Anyone interested in the future of the development tools and GUI is invited to checkout these versions. Primary topics I am primarily interested in are:
Does it install?
UI functionality of the “app”. Please also check the popup in the terminal. I pruned the menus a lot. Probably too much. Which options should be added?
Stability.
General impression
Note that the functionality is now pretty much the same on all platforms.
If you prefer building from source:
Take the branch sdl from swipl-devel.git
Configure using -DEPILOG=ON
Dependencies are SDL3, SDL3_image, cairo, pango and libedit. That is in addition to the old dependencies.

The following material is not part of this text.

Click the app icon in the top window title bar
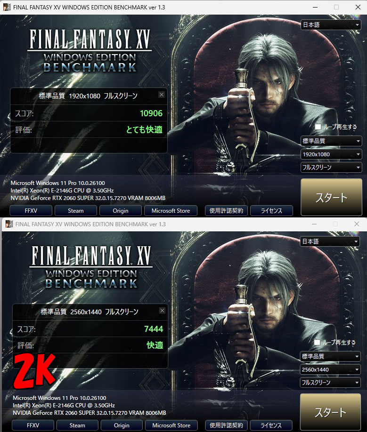 point(7,7)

The X11, jpeg and xpm dependencies are no longer needed.
On Debian based systems, these are libcairo2-dev, libpango1.0-dev and libedit-dev while SDL3 and SDL3_image must be build from source on most distros. If you have a very recent one you might have them.
$ swipl
Welcome to SWI-Prolog (threaded, 64 bits, version 9.3.25-44-gc2ffbe14f-DIRTY)
SWI-Prolog comes with ABSOLUTELY NO WARRANTY. This is free software.
Please run ?- license. for legal details.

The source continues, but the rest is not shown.